• Selected passage
★ ★ ★ ★ ★ ★ ★

One type of malignancy usually appears in older people, says a doctor.

June 01, 2007|Delthia Ricks | Newsday

NEW YORK — Some of the first responders who were exposed to the cocktail of toxins produced at the World Trade Center collapse are developing a form of cancer often seen in much older people, in what one doctor calls the "third wave" of disorders to emerge from the Sept. 11 disaster.

Dr. Robin Herbert, codirector of the WTC Medical Monitoring Program at Mount Sinai Hospital in Manhattan, said a wide range of medical conditions had been detected since the program began in 2001, after the Sept. 11 attacks. She and her colleagues are overseeing the health of 20,000 men and women who worked at the site in the weeks after the attack, including firefighters, police officers, rescuers and construction workers.

Speaking Thursday in an audio interview posted online by the New England Journal of Medicine, Herbert said the medical conditions had been typified by specific disorders.

"The first wave is the acute respiratory problems that now in many have persisted," she said. "The second wave is what seemed to be the interstitial lung diseases such as sarcoid granulomas," which are small nodules on the lungs characterized by inflammatory cells.

"We are worried about the third wave, which is the possibility of cancer down the road," she added, saying that some of the malignancies have already begun to appear.

"The group of cancers we're most concerned about and that we're focusing on right now are cancers of the hematologic system and lymphatic system, such as leukemias and lymphomas," Herbert said.

"The kind of thing that worries us is that we know that we have a handful of cases of multiple myeloma in very young individuals, and multiple myeloma is a condition that almost always presents much later in life. So that's the kind of odd, unusual, troubling finding that we're seeing already."

Multiple myeloma is a cancer of the plasma cell in the blood and is incurable, but symptoms can be treated.

Herbert did not return phone calls Thursday to clarify how many first responders have been diagnosed, or who they are, and whether their disease is considered mild or advanced.

Dr. Ben Luft, who heads an affiliated program at Stony Brook University Medical Center where more than 3,000 first responders are also being monitored, said he did not consider the number of cancers detected so far to be alarming.

"We're seeing patients who are sporadically developing a variety of cancers, but it is not significantly above what we would have expected in a group of patients of this size," he said. "Some of these malignancies are little bit atypical, which makes us want to examine them a little bit more closely.

"But when you are following such a large number of patients, one would expect to see some who are developing cancer. What is most important is for us to say scientifically that there is a causal relationship," Luft said, referring to World Trade Center debris and cancer.

"The only way we can really deal with it effectively is to be as rational and scientific as possible."

★ ★ ★ ★ ★ ★ ★

• Raw data
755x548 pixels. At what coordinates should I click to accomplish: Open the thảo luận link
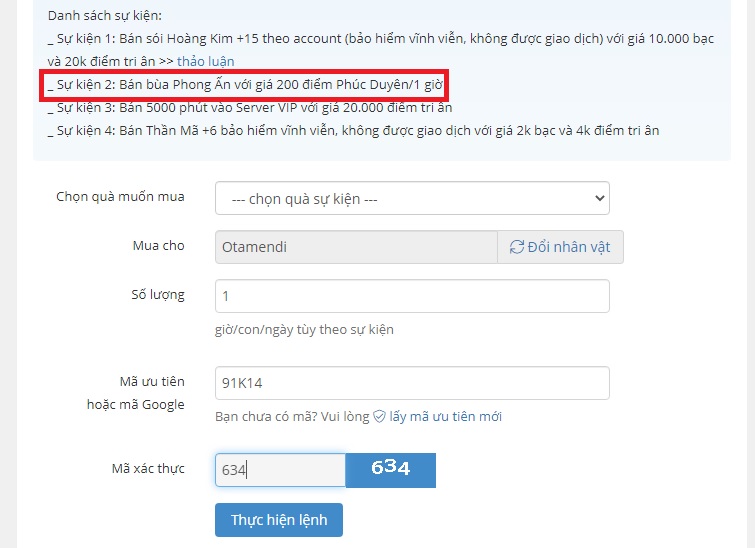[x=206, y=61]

★ ★ ★ ★ ★ ★ ★

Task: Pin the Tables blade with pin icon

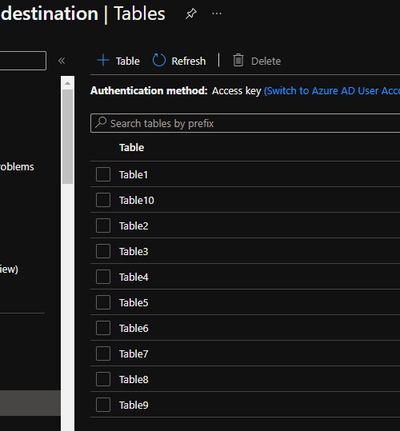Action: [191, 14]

★ ★ ★ ★ ★ ★ ★

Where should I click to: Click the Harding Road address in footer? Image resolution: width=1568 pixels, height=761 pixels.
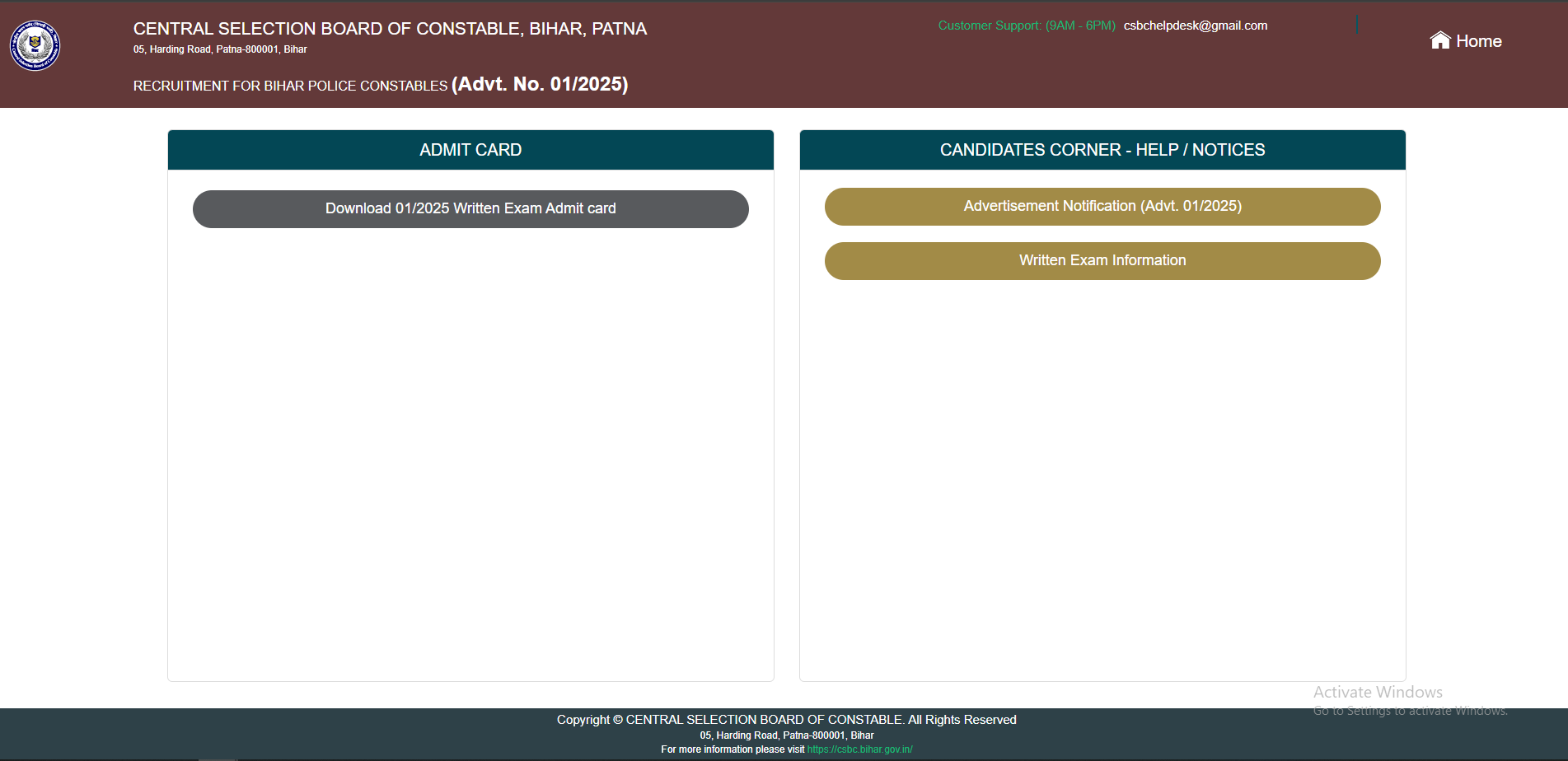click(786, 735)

★ ★ ★ ★ ★ ★ ★

• Study questions
[a] Repeat, word for word, the portion of the article about World Trade Center responders that starts with "Multiple myeloma is a cancer" and ends with "mild or advanced.".
[b] In one to three sentences, explain why the multiple myeloma cases worry Herbert, according to the article about World Trade Center responders.
None of the entries are needed here.

• Exercise responses
[a]
Multiple myeloma is a cancer of the plasma cell in the blood and is incurable, but symptoms can be treated.

Herbert did not return phone calls Thursday to clarify how many first responders have been diagnosed, or who they are, and whether their disease is considered mild or advanced.

[b] A handful of the cases are in very young people, but multiple myeloma almost always appears much later in life. Herbert calls this an odd, unusual and troubling finding.